If a patient tested positive for a BRCA1 mutation, does she need to be tested again? Usually we would say only if there was something in the family history that was not explained. I'll give you an example: What if that patient has a very strong family history of colon cancer in addition to breast cancer? Because BRCA1 does not cause colon cancer, we might say, "Come in and be tested, and we'll see if we can find any colon cancer risk genes."

Thinking about the broader public health impact of genetic testing, what message should we send to the public about genetic testing?

Genetic testing can be extremely helpful to personalize patients' care, both for treating the cancer and for preventing second cancers in the patient and first cancers in their relatives. This is powerful information and it's important that patients who choose to be tested get good advice from their healthcare providers about what the results mean and what can be done about them. Often a genetic counselor is the most well informed of anyone in this space in terms of cancer genetics, particularly if a patient gets a positive result.

Often a genetic counselor is the most well informed of anyone in this space in terms of cancer genetics, particularly if a patient gets a positive result.

When Is the Best Time to Test?

When in the sequence of care for breast cancer is it important to do the testing? Can you give certain examples of situations where knowing the result of that genetic test actually impacts on the plan of care?

I would say that it's never too late. It's always helpful to know these results, even after the primary treatment of breast cancer, when most women survive and do very well. We need to think about how to take care of them in terms of second cancer risk in the future. But having said that, I think the ideal time to test is shortly after diagnosis of breast cancer and before surgery. Sometimes if the patient is found to have a high-risk mutation like BRCA1, that confers a higher risk of cancer happening again on the opposite breast. Some women might choose to do a double mastectomy instead of a lumpectomy, for example. They don't have to, and not every woman will, but it can be helpful to have that information before going into surgery. Increasingly we are seeing results of genetic tests influence our choice of medical therapies. The poly (ADP-ribose) polymerase (PARP) inhibitors were approved recently for treating advanced breast cancer, and they are in trials for early breast cancer.

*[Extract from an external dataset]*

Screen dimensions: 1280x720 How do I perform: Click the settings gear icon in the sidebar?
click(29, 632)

Psychological Impact of Genetic Testing Results

What is the psychological impact and emotional load of hearing that one is a carrier of a mutation like BRCA1? What is it like when your patient is facing her own diagnosis and treatment, and learns that she is the carrier of a mutation and may have transmitted that to her sons and daughters?

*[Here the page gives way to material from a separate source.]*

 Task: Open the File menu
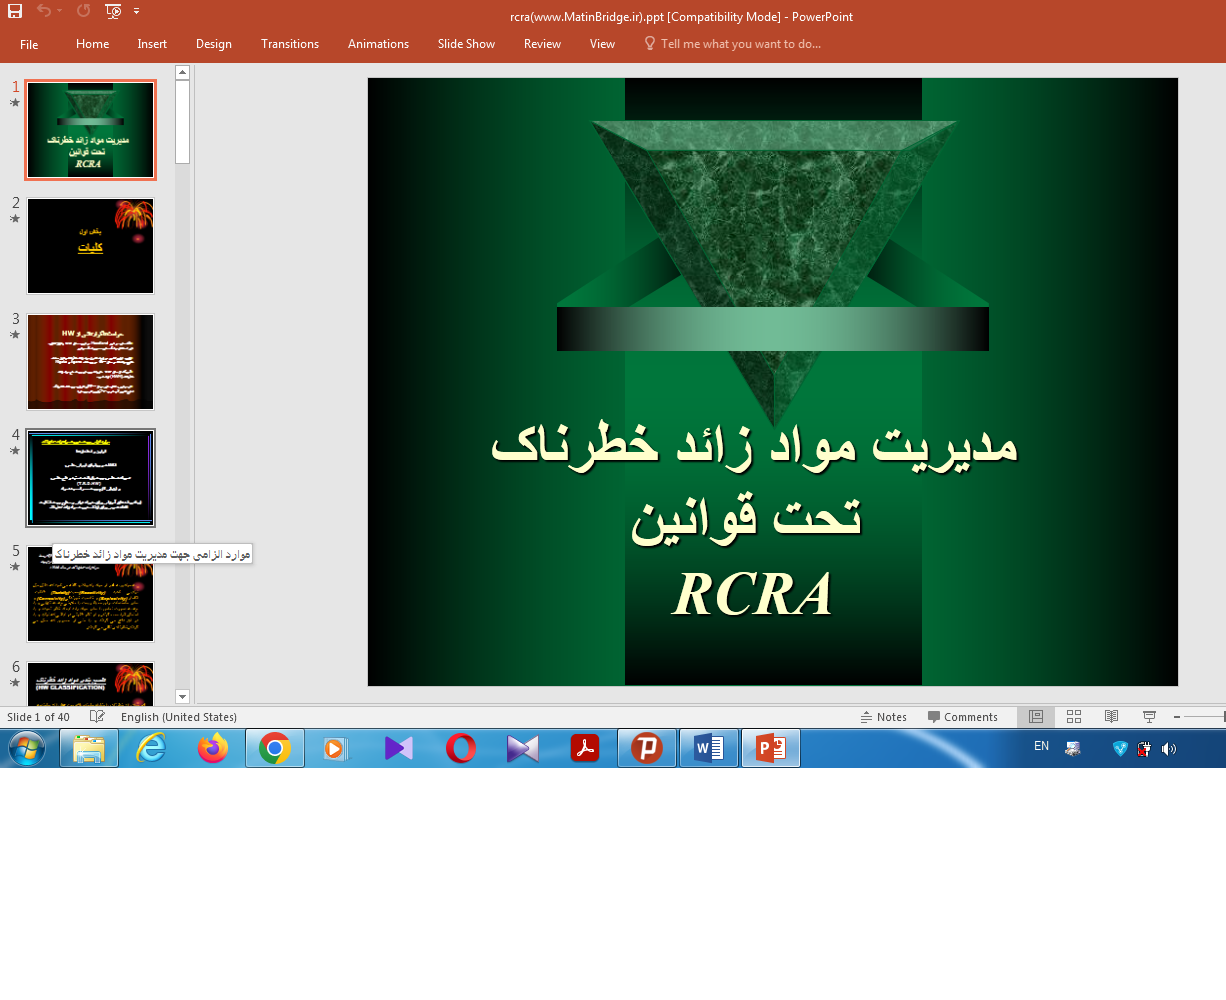(29, 44)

It certainly is a lot to carry for a newly diagnosed patient. It's always a bad shock to be diagnosed with cancer, but often patients have had a suspicion that something was in the family. For example, a woman who has just been diagnosed with breast cancer may have seen other relatives be diagnosed. Believe it or not, sometimes it can be a relief to find the answer and know that this was something they had absolutely no role in causing—that it was something inherited, not something they did or did not do.

Despite being recently diagnosed, sometimes finding an answer about why the breast cancer happened can bring peace of mind. Certainly, there is a burden of knowing that relatives and siblings may have it and that children may have inherited it. Parents who passed it on may have complicated feelings as well. Often these are challenges for patients. Genetic counselors are trained to counsel about these issues, and we provide additional referrals as needed.

Early on when a patient has a positive test result (ie, a harmful mutation in BRCA1 or another gene), she may be worried about sharing this with her family, and relatives may not initially consider it good news. But ultimately, knowing about one's disease risk in advance is a gift. With advance warning, there are effective ways that we can prevent cancer or find it early, which leads to a much better outcome.